§ Task requirements
Please output the line containing "Task: Click Return to What's Inside link" and all lines that follow it in the data below, exactly, with no pictures.

§ Raw data
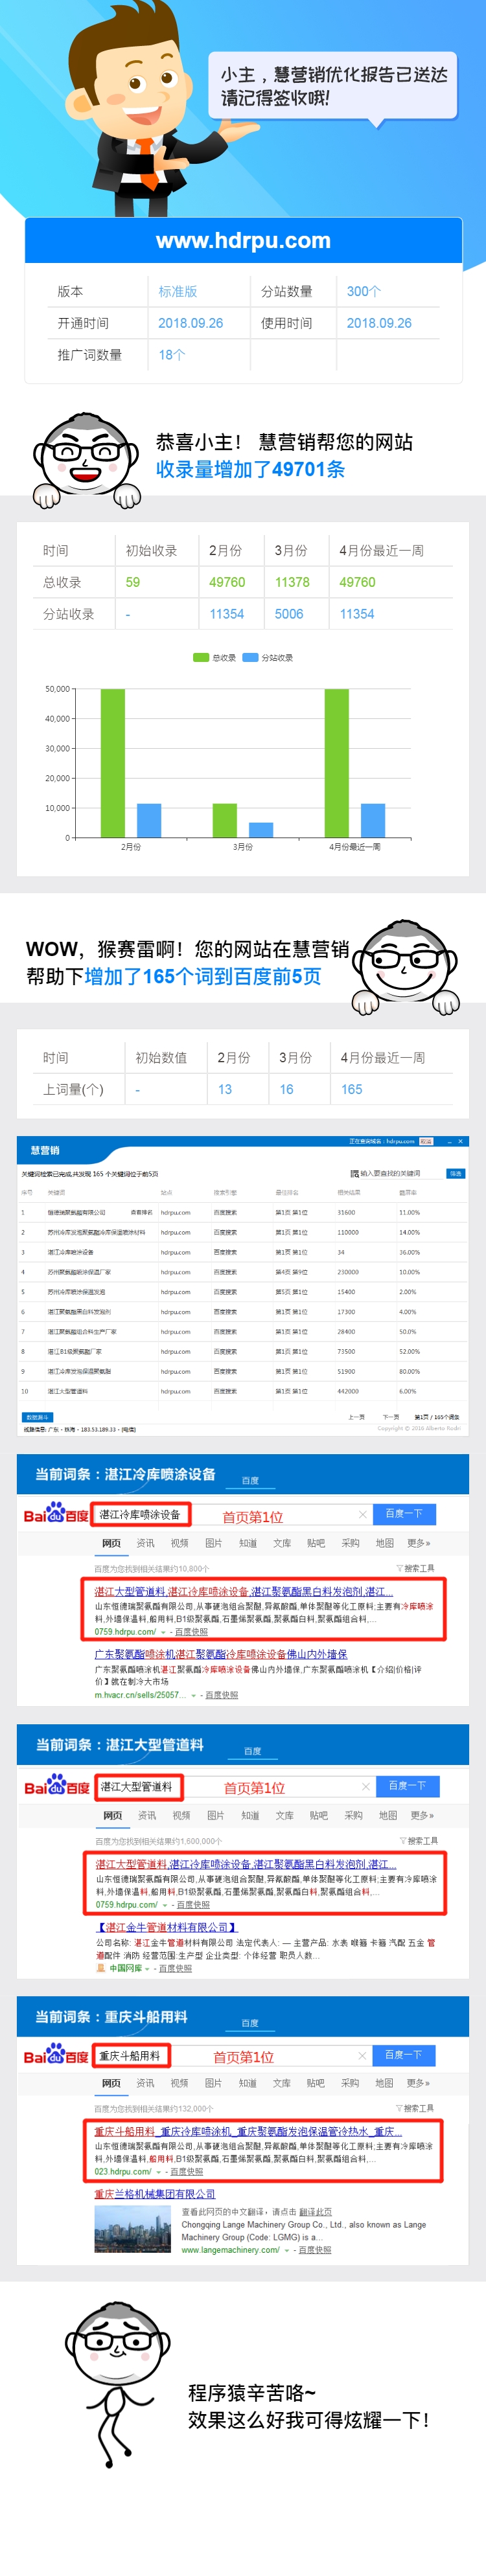This screenshot has height=2576, width=486.
Task: Click the Baidu logo for 湛江冷库喷涂设备 search
Action: pos(56,1515)
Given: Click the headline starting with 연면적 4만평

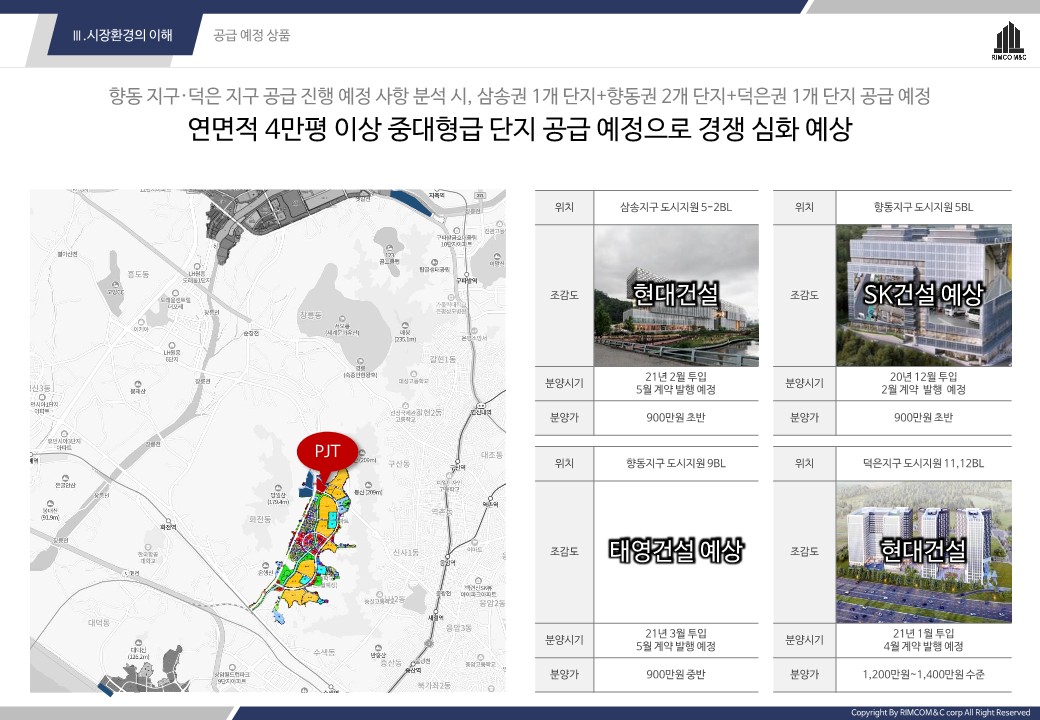Looking at the screenshot, I should tap(519, 131).
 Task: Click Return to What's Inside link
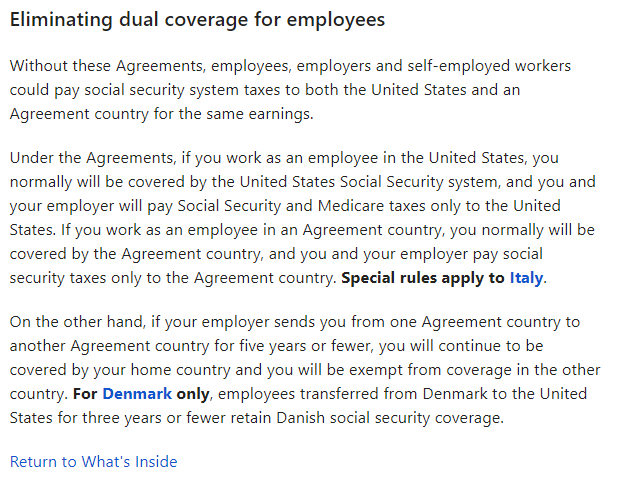[x=93, y=462]
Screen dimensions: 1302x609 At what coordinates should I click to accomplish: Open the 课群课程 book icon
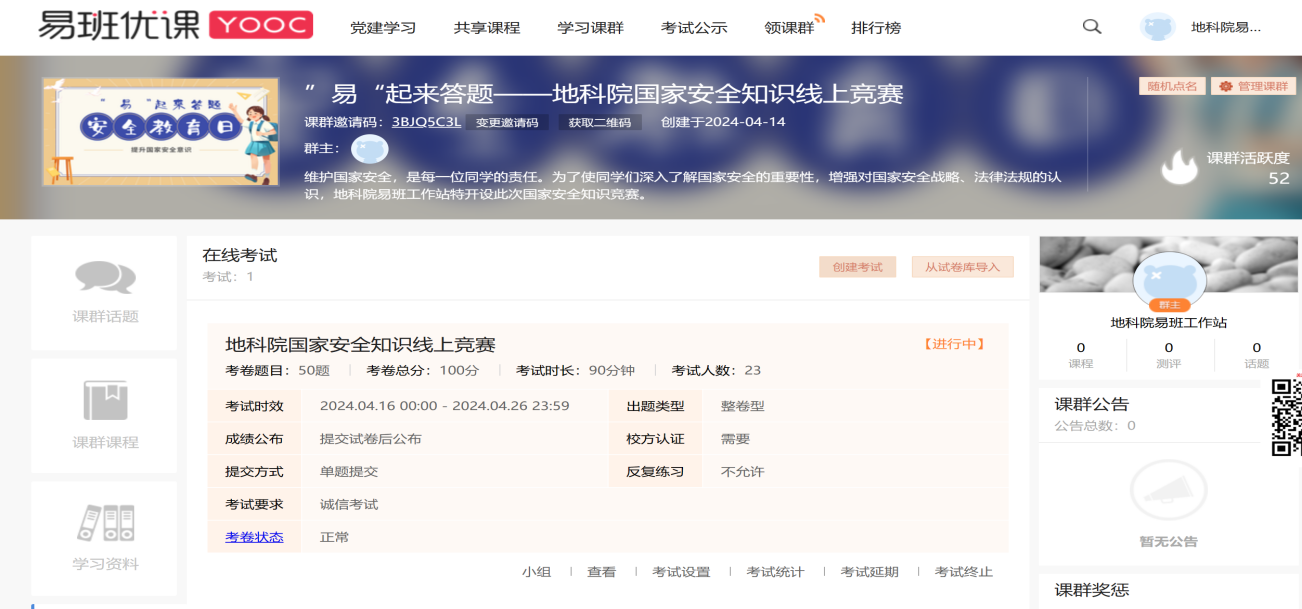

§ Exercise solution
 Task: Click Return to What's Inside link
[x=93, y=462]
Screen dimensions: 1302x609 At what coordinates should I click to accomplish: Open the 课群课程 book icon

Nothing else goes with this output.